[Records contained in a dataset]
/---

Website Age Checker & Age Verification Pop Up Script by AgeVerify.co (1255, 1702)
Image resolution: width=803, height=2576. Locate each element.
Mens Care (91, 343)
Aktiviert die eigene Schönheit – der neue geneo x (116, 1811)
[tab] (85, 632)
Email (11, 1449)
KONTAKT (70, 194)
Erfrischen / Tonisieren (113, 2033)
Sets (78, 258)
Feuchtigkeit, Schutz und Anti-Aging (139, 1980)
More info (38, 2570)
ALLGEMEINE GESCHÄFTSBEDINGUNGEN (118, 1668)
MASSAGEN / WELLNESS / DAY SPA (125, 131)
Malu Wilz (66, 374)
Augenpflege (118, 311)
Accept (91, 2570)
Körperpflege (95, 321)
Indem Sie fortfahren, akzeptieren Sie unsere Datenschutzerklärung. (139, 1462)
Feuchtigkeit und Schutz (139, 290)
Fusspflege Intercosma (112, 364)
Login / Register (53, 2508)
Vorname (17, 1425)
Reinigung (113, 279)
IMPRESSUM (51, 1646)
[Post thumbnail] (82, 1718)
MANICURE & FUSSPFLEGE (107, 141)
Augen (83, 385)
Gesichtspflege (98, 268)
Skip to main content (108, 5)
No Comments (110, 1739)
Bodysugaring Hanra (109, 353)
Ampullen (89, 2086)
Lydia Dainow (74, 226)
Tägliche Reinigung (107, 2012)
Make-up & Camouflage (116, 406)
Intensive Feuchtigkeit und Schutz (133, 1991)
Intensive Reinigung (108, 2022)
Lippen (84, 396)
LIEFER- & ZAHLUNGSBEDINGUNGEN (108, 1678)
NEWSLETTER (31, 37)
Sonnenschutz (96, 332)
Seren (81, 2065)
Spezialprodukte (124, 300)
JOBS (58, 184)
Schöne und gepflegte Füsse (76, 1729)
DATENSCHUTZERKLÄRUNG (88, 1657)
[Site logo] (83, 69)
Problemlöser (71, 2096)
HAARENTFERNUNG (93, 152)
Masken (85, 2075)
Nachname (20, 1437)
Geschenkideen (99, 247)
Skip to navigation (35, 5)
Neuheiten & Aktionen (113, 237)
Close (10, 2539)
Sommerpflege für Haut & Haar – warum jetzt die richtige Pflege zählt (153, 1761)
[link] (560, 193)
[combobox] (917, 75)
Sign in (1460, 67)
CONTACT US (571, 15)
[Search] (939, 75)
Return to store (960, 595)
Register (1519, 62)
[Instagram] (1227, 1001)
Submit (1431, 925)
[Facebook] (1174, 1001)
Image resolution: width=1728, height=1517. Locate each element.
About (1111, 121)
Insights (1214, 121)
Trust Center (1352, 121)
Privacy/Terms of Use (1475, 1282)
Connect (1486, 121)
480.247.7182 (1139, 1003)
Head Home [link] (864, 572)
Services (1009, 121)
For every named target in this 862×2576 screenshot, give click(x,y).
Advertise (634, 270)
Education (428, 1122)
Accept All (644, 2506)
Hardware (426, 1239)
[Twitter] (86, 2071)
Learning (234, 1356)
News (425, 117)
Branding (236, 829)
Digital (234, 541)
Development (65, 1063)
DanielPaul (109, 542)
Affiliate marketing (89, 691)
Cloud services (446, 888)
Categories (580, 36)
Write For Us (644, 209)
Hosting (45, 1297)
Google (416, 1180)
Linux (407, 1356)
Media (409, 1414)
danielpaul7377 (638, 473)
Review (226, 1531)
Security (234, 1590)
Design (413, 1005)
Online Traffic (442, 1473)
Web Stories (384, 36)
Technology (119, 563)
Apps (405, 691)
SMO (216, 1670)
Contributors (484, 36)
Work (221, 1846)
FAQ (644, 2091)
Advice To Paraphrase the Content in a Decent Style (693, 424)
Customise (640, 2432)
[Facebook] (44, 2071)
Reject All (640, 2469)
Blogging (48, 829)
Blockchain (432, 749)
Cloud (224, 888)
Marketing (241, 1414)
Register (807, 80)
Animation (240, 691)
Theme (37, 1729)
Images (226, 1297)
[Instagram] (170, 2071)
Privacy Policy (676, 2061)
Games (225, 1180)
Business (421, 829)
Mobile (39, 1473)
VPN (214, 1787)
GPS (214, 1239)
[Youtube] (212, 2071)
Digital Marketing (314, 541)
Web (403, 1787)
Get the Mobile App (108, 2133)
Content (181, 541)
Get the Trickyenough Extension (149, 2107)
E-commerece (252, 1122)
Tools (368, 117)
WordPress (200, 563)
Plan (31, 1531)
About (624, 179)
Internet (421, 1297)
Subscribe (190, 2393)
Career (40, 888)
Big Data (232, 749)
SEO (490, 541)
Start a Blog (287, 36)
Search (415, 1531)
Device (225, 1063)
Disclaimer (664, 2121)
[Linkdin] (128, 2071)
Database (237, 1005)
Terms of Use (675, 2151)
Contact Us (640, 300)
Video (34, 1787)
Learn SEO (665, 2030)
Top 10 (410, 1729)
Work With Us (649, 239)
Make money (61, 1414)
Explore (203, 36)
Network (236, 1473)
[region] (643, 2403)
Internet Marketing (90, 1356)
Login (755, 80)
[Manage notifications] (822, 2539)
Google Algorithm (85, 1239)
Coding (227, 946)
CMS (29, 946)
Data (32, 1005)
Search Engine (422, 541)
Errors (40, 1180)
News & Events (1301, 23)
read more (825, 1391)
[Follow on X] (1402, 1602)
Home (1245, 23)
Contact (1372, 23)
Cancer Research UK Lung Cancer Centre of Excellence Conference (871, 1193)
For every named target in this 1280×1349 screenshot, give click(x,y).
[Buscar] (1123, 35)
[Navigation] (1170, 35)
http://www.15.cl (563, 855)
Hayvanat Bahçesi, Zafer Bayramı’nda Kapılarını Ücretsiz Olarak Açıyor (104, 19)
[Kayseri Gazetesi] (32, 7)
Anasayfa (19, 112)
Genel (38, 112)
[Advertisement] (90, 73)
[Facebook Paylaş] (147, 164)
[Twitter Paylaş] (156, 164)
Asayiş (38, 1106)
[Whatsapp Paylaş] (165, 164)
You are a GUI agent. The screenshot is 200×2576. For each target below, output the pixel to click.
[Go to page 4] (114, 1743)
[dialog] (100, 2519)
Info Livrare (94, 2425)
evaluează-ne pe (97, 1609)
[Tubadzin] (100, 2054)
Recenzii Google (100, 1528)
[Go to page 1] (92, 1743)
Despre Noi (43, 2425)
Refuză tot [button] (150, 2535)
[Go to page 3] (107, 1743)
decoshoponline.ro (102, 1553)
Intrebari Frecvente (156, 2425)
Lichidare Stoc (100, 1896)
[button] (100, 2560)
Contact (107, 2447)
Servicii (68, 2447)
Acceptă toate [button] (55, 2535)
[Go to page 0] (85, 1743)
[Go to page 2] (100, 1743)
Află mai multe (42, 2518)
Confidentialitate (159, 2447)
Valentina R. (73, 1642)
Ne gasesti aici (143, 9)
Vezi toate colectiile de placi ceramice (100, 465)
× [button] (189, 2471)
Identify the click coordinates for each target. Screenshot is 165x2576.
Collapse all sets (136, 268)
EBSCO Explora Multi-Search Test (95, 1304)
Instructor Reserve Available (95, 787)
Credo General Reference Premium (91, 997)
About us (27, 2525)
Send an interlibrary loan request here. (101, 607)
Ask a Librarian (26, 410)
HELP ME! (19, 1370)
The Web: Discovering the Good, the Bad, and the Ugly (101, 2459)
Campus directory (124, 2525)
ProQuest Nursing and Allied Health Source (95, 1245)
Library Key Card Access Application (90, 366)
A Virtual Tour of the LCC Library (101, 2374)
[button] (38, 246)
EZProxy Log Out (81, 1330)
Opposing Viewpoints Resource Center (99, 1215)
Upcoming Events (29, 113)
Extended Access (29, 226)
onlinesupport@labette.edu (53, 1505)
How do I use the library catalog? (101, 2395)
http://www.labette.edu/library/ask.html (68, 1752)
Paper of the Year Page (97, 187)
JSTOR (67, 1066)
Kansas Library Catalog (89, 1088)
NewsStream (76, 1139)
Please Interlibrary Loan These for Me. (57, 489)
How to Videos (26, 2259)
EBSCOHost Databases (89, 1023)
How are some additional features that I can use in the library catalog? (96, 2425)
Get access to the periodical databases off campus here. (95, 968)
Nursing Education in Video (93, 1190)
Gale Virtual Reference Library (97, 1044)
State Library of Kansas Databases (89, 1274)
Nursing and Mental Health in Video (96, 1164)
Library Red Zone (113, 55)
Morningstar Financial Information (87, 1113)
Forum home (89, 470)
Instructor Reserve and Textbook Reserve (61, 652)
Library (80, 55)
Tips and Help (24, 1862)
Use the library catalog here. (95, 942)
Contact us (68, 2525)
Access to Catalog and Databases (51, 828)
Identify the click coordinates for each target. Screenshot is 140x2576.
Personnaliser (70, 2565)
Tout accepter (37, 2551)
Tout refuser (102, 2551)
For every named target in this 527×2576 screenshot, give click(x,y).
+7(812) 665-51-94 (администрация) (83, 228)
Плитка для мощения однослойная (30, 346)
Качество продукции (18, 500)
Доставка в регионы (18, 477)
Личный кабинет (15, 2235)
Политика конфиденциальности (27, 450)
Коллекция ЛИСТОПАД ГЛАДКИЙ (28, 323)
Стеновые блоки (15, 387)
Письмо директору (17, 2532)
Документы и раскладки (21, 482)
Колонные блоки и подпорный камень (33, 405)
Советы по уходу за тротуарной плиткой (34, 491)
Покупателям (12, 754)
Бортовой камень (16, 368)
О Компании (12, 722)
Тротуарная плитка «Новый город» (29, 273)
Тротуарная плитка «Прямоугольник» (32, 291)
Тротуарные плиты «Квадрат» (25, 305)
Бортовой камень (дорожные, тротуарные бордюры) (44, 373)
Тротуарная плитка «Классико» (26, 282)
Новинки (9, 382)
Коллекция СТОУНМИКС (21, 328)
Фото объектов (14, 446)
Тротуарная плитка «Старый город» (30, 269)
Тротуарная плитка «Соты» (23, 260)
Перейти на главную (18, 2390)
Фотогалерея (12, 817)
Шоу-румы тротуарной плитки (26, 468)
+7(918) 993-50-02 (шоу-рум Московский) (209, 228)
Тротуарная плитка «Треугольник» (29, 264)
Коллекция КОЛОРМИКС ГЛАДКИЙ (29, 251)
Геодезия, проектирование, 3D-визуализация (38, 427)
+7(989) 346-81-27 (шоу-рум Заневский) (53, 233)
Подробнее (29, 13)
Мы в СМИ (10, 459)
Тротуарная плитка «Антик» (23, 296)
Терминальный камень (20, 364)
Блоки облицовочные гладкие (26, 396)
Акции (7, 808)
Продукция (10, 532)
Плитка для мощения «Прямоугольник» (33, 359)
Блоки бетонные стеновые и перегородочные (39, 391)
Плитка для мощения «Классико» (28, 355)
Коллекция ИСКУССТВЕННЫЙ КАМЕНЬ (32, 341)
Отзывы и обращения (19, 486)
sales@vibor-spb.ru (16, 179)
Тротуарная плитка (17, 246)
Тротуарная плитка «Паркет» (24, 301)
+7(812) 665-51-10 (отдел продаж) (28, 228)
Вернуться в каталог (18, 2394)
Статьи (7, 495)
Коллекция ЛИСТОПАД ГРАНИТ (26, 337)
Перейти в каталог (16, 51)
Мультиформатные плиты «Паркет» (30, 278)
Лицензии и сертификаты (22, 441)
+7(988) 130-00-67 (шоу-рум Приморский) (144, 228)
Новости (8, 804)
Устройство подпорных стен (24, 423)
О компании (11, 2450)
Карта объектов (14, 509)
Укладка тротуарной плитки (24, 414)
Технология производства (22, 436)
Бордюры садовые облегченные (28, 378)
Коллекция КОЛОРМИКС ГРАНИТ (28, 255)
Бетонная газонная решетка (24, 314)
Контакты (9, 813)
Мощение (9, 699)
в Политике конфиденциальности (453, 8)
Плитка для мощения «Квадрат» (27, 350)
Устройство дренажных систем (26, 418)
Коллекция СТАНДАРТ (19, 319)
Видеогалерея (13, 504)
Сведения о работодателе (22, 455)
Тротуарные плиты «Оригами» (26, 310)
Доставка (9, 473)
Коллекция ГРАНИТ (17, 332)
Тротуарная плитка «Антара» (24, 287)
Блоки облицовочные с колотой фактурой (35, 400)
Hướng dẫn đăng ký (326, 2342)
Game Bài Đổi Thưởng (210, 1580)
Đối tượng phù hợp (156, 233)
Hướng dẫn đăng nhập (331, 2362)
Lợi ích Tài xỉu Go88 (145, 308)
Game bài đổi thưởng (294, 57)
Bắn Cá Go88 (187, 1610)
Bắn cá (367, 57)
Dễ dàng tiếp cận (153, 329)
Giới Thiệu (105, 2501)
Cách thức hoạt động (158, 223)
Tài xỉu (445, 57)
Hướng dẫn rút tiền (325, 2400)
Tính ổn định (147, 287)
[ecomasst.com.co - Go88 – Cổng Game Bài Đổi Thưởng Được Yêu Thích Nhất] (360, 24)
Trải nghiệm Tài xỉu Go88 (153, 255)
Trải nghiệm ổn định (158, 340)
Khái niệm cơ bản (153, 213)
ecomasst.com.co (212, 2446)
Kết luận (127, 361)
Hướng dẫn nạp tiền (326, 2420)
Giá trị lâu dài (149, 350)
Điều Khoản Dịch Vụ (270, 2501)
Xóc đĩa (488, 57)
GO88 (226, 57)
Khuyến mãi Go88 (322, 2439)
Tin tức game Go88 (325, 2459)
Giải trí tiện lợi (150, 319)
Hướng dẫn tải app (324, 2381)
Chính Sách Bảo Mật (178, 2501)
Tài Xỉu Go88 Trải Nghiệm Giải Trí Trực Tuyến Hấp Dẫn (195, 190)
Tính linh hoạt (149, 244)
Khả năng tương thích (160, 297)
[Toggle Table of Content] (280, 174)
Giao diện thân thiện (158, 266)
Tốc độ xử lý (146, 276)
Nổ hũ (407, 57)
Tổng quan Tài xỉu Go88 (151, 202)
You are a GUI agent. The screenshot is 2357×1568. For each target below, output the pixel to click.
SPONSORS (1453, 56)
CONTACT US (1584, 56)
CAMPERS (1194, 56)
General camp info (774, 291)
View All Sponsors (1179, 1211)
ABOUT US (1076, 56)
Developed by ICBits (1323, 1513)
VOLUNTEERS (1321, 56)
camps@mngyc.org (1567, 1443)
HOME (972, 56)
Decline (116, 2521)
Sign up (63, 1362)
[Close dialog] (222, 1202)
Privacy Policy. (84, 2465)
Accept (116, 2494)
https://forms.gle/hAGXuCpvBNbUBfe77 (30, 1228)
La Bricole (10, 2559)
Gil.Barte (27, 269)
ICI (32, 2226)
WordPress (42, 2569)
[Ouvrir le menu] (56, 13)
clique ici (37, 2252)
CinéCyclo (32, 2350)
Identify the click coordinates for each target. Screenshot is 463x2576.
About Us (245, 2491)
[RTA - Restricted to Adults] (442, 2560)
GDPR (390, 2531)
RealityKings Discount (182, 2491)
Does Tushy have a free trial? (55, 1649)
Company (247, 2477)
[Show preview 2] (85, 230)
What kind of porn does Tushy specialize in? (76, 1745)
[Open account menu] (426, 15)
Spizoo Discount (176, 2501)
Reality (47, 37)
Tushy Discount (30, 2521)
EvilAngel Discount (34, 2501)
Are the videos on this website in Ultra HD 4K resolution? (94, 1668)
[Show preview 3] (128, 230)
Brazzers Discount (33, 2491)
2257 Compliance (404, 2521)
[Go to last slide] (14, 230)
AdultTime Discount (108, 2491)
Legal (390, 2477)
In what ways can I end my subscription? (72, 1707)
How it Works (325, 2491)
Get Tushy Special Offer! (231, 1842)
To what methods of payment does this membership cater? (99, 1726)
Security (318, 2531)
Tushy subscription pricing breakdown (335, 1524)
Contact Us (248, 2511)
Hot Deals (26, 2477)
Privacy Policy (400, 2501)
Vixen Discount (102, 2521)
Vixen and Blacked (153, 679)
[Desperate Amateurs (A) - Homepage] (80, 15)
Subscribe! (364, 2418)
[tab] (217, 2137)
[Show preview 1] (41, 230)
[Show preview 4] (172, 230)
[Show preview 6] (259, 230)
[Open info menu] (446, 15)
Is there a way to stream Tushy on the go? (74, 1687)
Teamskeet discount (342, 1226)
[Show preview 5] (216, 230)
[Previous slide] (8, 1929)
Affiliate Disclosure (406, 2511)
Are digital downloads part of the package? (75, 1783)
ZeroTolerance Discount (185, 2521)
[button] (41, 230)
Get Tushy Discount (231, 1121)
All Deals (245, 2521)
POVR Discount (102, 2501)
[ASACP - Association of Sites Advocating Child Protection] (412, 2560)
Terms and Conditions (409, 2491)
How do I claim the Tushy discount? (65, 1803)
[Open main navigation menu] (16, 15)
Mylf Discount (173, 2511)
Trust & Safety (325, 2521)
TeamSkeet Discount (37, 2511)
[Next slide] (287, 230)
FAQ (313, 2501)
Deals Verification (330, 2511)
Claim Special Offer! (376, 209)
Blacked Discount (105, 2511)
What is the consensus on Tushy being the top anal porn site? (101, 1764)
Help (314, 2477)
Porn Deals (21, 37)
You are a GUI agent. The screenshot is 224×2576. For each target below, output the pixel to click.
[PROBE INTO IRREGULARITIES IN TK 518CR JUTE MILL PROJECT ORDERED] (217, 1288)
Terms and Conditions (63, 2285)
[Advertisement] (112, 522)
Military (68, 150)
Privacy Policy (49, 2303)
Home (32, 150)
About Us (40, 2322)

\---

AIM OF THE EXERCISE: Only the lines above starting at the line that holds "Sign up (63, 1362)" and ending at the line that holds "What kind of" are to be repeated, exactly and in full.

RESPONSE BOX:
Sign up (63, 1362)
[Close dialog] (222, 1202)
Privacy Policy. (84, 2465)
Accept (116, 2494)
https://forms.gle/hAGXuCpvBNbUBfe77 (30, 1228)
La Bricole (10, 2559)
Gil.Barte (27, 269)
ICI (32, 2226)
WordPress (42, 2569)
[Ouvrir le menu] (56, 13)
clique ici (37, 2252)
CinéCyclo (32, 2350)
Identify the click coordinates for each target. Screenshot is 463x2576.
About Us (245, 2491)
[RTA - Restricted to Adults] (442, 2560)
GDPR (390, 2531)
RealityKings Discount (182, 2491)
Does Tushy have a free trial? (55, 1649)
Company (247, 2477)
[Show preview 2] (85, 230)
What kind of porn does Tushy specialize in? (76, 1745)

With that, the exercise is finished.